CVE-2025-24054

Name of the Vulnerable Software and Affected Versions Microsoft Windows versions (affected versions not specified)

Description This issue is a Windows New Technology LAN Manager (NTLM) hash disclosure spoofing vulnerability (CVE-2025-24054). The vulnerability allows attackers to perform spoofing over a network by exploiting external control of file names or paths. Exploitation can occur with minimal user interaction, such as previewing a malicious file, leading to the theft of NTLM credentials. The vulnerability has been actively exploited in attacks targeting government and private institutions in Poland, Romania, and globally.
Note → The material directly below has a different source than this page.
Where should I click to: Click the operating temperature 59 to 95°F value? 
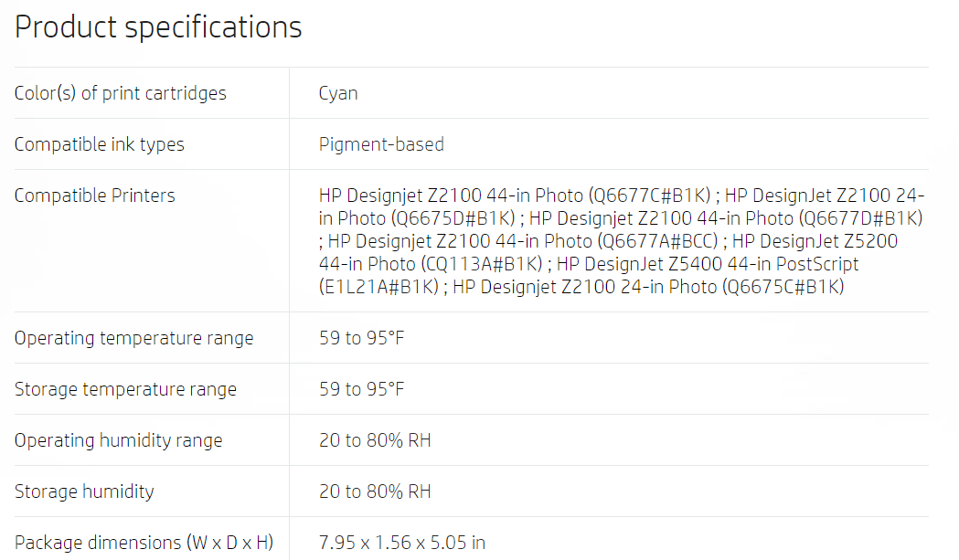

Threat actors, potentially including the APT28 group, are leveraging this vulnerability through phishing campaigns distributing malicious .library-ms files. The vulnerability was initially patched on March 11, 2025, but exploitation began shortly after, around March 19, 2025. Approximately ten attack campaigns have been observed as of late March 2025, with malicious SMB servers located in Russia, Bulgaria, the Netherlands, Australia, and Turkey. The vulnerability does not require file execution, and can be triggered by simply downloading a file.

Recommendations Apply the security patch released on March 11, 2025. Disable NTLM authentication if it is not required. Monitor network traffic for suspicious SMB authentication requests. Audit file shares for unauthorized access.